### Stated exercise 1
List every distinct work cited, by author and year, in the paragraph of the passage on enactment that begins "Enactment is also used by signers."
### Stated exercise 2
In the passage on enactment in spoken and signed language, which story is the signer retelling in Figure 2?
### Stated exercise 3
Take the passage on enactment in spoken English and Auslan further, beginning after its final sentence.

### Document segment
.....
Similarly, D’Arcy (2015: 44) provides the following example of how English speakers might construct dialogue: I said, “Is your dad gonna sell it?” And he says “Yeah, he’s gotta go.” (female, b. 1959). In the framed spoken English examples here, voice quality and/or visible bodily actions (not typically included in written transcriptions) are crucial for the moment-by-moment recognition of the speaker’s re-enactment of an earlier language event. A key difference between this example and the head-bumping example documented in Clark and Gerrig (1990) is that the head-bumping action constitutes an entirely non-conventional report: it is a ‘singular event’ during which interactants enchronically interpret a form as ‘standing for’ a meaning (Kockelman 2005; Enfield 2009). It does not have properties of conventionalised symbolism, i.e. meanings that are additional or predictable from the value of their form given a particular context (see also Johnston & Schembri 2010). Conversely, the examples from D’Arcy (2015) are more precisely depictions of prior acts of description. Yet in both cases, each depiction (via enactment) of the earlier event indexes both the original act and any subsequent depictions (Tannen 1989; Clark 1996; Ferrara & Hodge 2018).

Enactment is also used by signers – though typically through the coordination of visible bodily actions produced with the body, mouth, head and arms (i.e. not with speech) (e.g. Quinto-Pozos 2007; Cormier et al. 2013; Ferrara & Johnston 2014). Signers often rely on enactment to show and imply semantic relations between participants and events, for example, sometimes without any explicit lexical or morphosyntactic (i.e. conventionalised) encoding of these relations (Hodge & Johnston 2014). Figure 1, an example from Auslan (a deaf signed language of Australia), illustrates how signers may integrate conventionalised descriptive semiotics with co-occurring and highly improvised depictive enactment. Here a signer produces the lexical Auslan sign BOY, and then uses his hands and body to visibly enact the boy looking into a round hole in the ground, i.e. literally boy [demonstration of looking into a hole in the ground] (Ferrara & Johnston 2014: 206). Note the schematic similarity of this example with the earlier example from Clark and Gerrig (1990): both involve a lexical description which frames or indexes a visible bodily depiction.

Figure 1: Constructed action framed via lexical sign BOY (Ferrara & Johnston 2014: 206).
Figure 1:

Constructed action framed via lexical sign BOY (Ferrara & Johnston 2014: 206).

Figure 2 demonstrates constructed dialogue – i.e. a depiction of a speech utterance – in Auslan (Hodge 2014: 193). Here the signer is retelling an event from the Aesop’s Fable The boy who cried wolf. The signer first points to a specific, meaningful location in her signing space in which the referent ‘boy’ was previously established. She then directs the lexical sign YELL to a different location in her signing space, where the referent ‘villagers’ were earlier established. Finally, the signer produces the utterance expressed by the boy to the villagers. Altogether the signer’s utterance can be translated as: he yelled: “Wolf! Wolf! The wolf will catch the sheep!” The enactment here co-occurs with the quotation. In both examples (Figures 1 and 2), the use of enactment enriches or even replaces meaning that may be encoded using more conventional semiotic resources, such as lexical signs or words, and it is often framed by more conventionalised aspects of language use.
.....
### Records
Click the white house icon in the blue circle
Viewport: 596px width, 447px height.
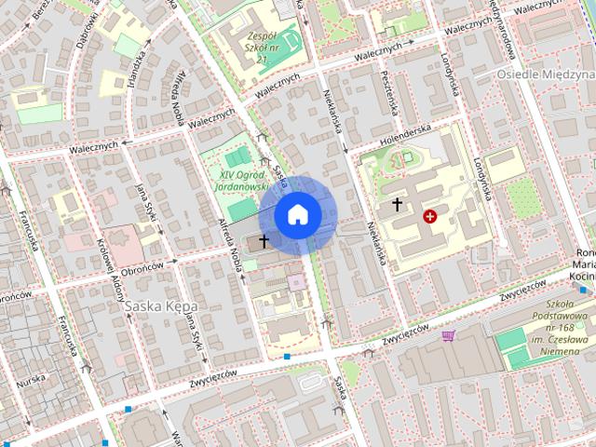298,215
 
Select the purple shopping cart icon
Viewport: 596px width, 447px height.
450,336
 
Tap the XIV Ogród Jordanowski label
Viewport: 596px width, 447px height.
242,180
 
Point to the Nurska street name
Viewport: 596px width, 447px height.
31,379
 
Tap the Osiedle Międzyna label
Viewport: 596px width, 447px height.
545,74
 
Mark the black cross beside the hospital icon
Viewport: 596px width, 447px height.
398,203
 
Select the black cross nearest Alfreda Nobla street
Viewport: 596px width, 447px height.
264,241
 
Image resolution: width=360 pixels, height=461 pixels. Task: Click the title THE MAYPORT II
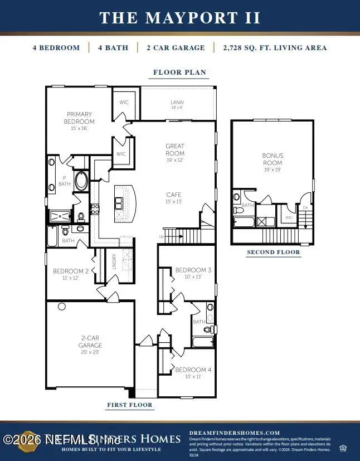pos(180,17)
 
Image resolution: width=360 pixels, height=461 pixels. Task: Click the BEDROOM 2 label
pos(71,271)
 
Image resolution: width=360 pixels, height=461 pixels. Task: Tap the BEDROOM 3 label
pos(193,270)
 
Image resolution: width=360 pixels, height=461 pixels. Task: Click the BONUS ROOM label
pos(273,159)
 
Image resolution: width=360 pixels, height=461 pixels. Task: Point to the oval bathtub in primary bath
pos(81,181)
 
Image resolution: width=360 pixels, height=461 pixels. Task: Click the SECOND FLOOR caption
pos(273,252)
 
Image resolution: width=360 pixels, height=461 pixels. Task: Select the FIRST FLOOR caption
pos(130,405)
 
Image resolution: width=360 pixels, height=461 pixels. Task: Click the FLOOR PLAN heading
pos(180,72)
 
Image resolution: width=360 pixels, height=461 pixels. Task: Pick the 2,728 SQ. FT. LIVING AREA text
pos(275,48)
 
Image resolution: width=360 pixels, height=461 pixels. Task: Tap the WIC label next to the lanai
pos(124,103)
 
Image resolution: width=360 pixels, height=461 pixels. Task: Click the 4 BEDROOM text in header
pos(56,48)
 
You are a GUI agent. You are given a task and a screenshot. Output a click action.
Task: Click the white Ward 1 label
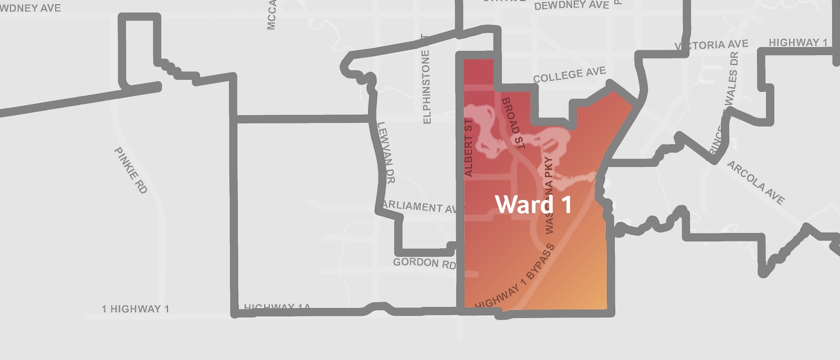pos(533,205)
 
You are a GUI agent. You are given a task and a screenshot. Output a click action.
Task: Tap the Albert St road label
pos(469,147)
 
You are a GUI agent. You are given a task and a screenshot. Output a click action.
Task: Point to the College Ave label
pos(569,75)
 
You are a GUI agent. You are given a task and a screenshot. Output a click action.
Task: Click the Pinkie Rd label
pos(131,171)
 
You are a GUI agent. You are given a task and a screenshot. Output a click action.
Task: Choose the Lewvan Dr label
pos(386,152)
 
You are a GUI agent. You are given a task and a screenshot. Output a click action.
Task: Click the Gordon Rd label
pos(424,263)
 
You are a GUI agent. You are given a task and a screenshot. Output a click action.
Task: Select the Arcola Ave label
pos(756,182)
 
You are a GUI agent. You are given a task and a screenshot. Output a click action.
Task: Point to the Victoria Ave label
pos(712,45)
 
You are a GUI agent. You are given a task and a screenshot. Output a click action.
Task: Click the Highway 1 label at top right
pos(797,43)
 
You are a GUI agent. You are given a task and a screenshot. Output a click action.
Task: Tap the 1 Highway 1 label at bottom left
pos(135,309)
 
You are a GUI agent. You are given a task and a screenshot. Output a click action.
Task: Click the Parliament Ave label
pos(420,207)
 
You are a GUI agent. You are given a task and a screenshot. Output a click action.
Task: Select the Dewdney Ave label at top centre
pos(572,6)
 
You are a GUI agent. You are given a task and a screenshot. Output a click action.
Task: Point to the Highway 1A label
pos(277,307)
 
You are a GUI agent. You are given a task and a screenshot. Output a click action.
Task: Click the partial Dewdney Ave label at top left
pos(30,8)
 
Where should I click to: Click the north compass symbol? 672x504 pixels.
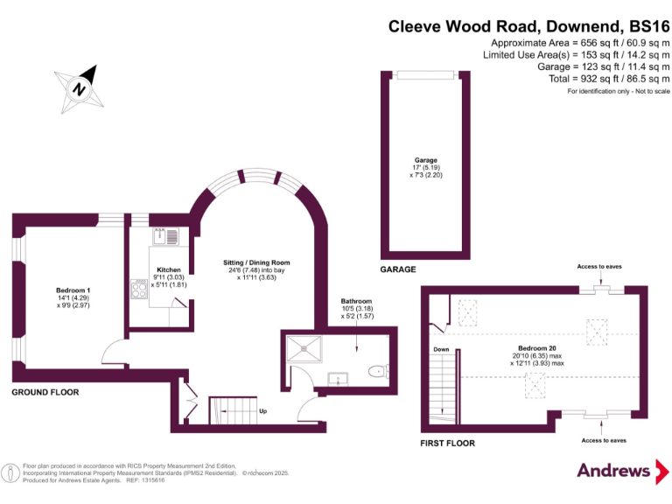pos(80,88)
.....
### Exercise output 1
Quinto-Pozos 2007
Cormier et al. 2013
Ferrara & Johnston 2014
Hodge & Johnston 2014
Clark and Gerrig (1990)

### Exercise output 2
Aesop's Fable The boy who cried wolf.

### Exercise output 3
Figure 2: Constructed dialogue indexed via lexical sign and English mouthing (Hodge 2014: 193).
Figure 2:

Constructed dialogue indexed via lexical sign and English mouthing (Hodge 2014: 193).

These two Auslan examples also differ in how they are framed. As demonstrated in the target article, language-specific strategies for framing enactments vary widely. Some strategies may be more conventionalised and do more encoding work than others, e.g. the varied yet fully conventionalised morphosyntactic strategies used by speakers of Megeb Dargwa (examples 5–7 in the target article) and those used by the English speakers referenced in Clark and Gerrig (1990) and D’Arcy (2015) above. However, other strategies may involve less encoding work. In many signed languages, including Auslan, it is common for enactments to be framed by: (a) a finger-pointing action indexing a location in the space in front of the signer’s body, where a referent had previously been established; (b) a nominal form describing the referent (with or, as in Figure 1, without a verb of saying); or (c) a verbal predicate such as a verb of saying (e.g. Figure 2), perhaps in conjunction with other nominal forms. These strategies are similar to those used by speakers of Indonesian, Javanese and Sundanese, for example, who may frame constructed dialogue with indexical forms such as kalau dia (‘as for her/him’) and nominalised forms such as katanya (‘the word) and ngomongnya (‘the speaking’) (Djenar et al. 2018: 292). In other words, it is not necessary for a fully conventional nominal or predicative element to be present for a token of enactment to be effectively indexed. Indeed, one commonality across the examples described here and in the target article is that all frames are fundamentally indexical, enabling signers and speakers to ‘point to’ the corresponding enactment.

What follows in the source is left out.